Quelques détails savoureux qui participent au charme de l'ensemble.
Il est cependant temps de reprendre place à bord pour, enfin, faire timidement les premiers tours de roues. La pédale d'embrayage est un peu caoutchouteuse et ferme et un poignet décidé est nécessaire pour enclencher le premier des cinq rapports à disposition. Une légère pression sur l'accélérateur à la consistance tout ce qu'il y a de plus similaire à sa consœur de gauche et la 300ZX s'élance. La direction, agissant sur les quatre roues, se montre peu communicative d'entrée de jeu mais légère et précise. Les kilomètres initiaux se font respectueusement sur le couple et le VG30DETT, petit nom du moteur, s'en contente parfaitement en reprenant à bas régime, bien assisté par sa paire de Garrett et sa levée des soupapes variables à l'admission NVTCS offrant 375 Nm à 3 600 tr/min. Les suspensions font preuve d'une confortable souplesse sans roulis excessif mais définissant d'entrée le caractère de GT assumé de la Z32, quand ses aînées (Z31 mise à part) et ses descendantes, que ce soit la 350 ou la 370Z, appartiennent plus à la catégorie des sportives. Et si l'amortissement n'est pas un indice suffisamment évident pour vous, le freinage achèvera de vous convaincre. Il y a beau avoir des étriers à quatre pistons et deux pistons à l'arrière mordant à pleines dents dans des disques de respectivement 280 et 297 mm, l'inertie du nez plongeant avec quasiment 1 600 kg poussant derrière semble être une tâche largement au-dessus de leur capacité.

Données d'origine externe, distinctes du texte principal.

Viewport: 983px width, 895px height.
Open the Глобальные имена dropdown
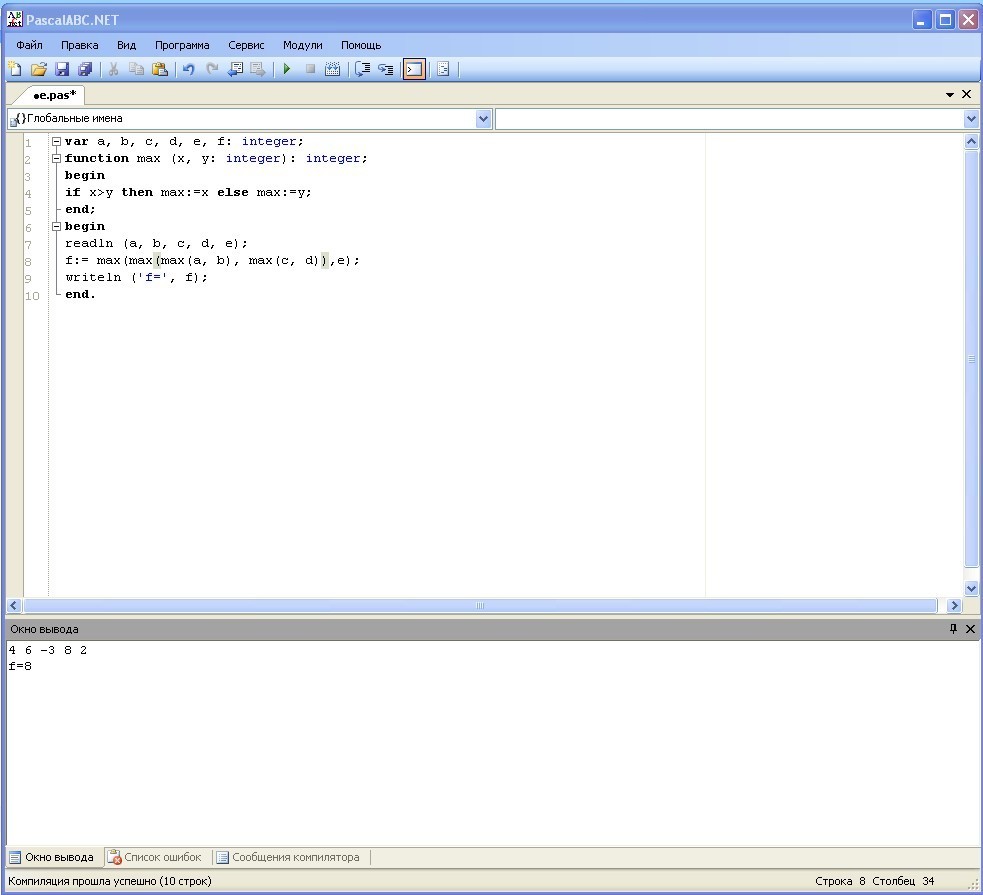484,119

Et c'est un paramètre à garder soigneusement en tête quand vous vous décidez enfin à aller explorer la seconde partie du compte-tours, zone où le V6 passe de cheval de trait à pur-sang arabe, hurlant de tous ses cylindres et soufflant de tous ses turbos. La poussée passe soudainement de linéaire à exponentielle jusqu'à la zone rouge démarrant à 6 900 tr/min, précisément 500 tours après le régime de puissance maximum. Flexion de cheville gauche puis de poignet droit et l'accélération reprend de plus belle, vous plaçant désormais dans la partie dangereuse du tachymètre. Dangereuse pour votre permis de conduire en tout cas, car la Nissan se montre d'une stabilité et d'un équilibre à toute épreuve, gommant les imperfections de la route et restant bienveillante même en cas d'excès d'optimisme. Rouler de façon dynamique, la 300ZX peut le faire sans rougir du résultat, mais là où elle excelle, c'est sans aucun doute dans la balade au long cours, coude à la portière et cheveux au vent. Un état d'esprit répondant finalement parfaitement à la politique automobile répressive d'aujourd'hui, pour peu que l'on reste éloigné des fameuses Zones à Circulation Restreinte.

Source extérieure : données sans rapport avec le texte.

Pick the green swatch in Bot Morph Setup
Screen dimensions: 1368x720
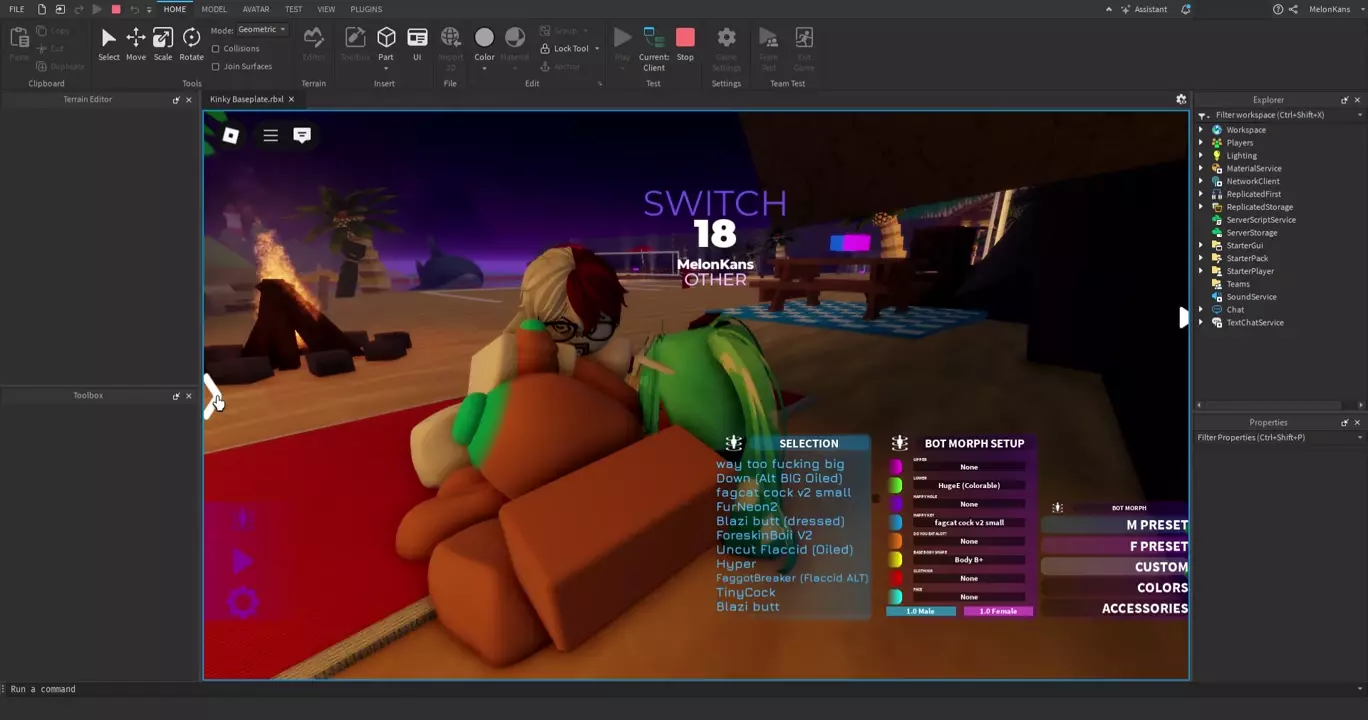[895, 486]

Au moment de rendre les clefs bon gré mal gré, la conclusion s'impose d'elle-même : la Fairlady, comme elle est appelée dans son pays d'origine, a traversé les années de fort belle façon et reste aujourd'hui une usine à sensations débordant de personnalité. De là à ce que le poster punaisé sur la chambre d'adolescent se concrétise par un modèle à l'échelle 1 dans le garage de l'adulte avec la cassette de « Like A Prayer » dans l’autoradio, il n'y a qu'un pas que quelqu'un pourrait bien franchir.